Four hints and a protestation July 7, 2013 at 3:52 pm

Paul Krugman gives some research advice. Four of his suggestions are helpful:

  1. Pay attention to what intelligent people are saying, even if they do not have your customs or speak your analytical language
  2. In general, if people in a field have bogged down on questions that seem very hard, it is a good idea to ask whether they are really working on the right questions.
  3. Virtue, as an economic theorist, does not consist in squeezing the last drop of blood out of assumptions that have come to seem natural because they have been used in a few hundred earlier papers. If a new set of assumptions seems to yield a valuable set of insights, then never mind if they seem strange.
  4. Always try to express your ideas in the simplest possible model.

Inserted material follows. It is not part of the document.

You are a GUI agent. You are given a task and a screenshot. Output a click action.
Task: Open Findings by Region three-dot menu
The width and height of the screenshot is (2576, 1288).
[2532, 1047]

This rang particularly true to me after a week in which I heard one of the technically best and intuitively worst talks in years. It would be unfair to reference the authors as they were only following what Krugman calls ‘the safe approach’, making a conceptually minor but mathematically difficult extension to some familiar model. What struck me though, apart from the desire to have the hour I had just wasted back, was how forgiving the audience was of this talk. They didn’t mark the presenter down at all for doing pure maths badly disguised as finance; indeed, they didn’t seem to mind at all that the paper’s assumptions were both palpably false and key to its policy conclusions. It was like going to a string theory talk: the beauty of the maths mattered more than the minimal connection between the object supposedly studied and the work presented. Now I support pure maths research. But I object to researchers disguising their work as applied maths when it isn’t. Krugman’s right – it does sometimes give insight to work on over-simplified models. But equally you can’t just assume that the conclusions of those models apply to the real world, and claiming that they necessarily do is just dishonest.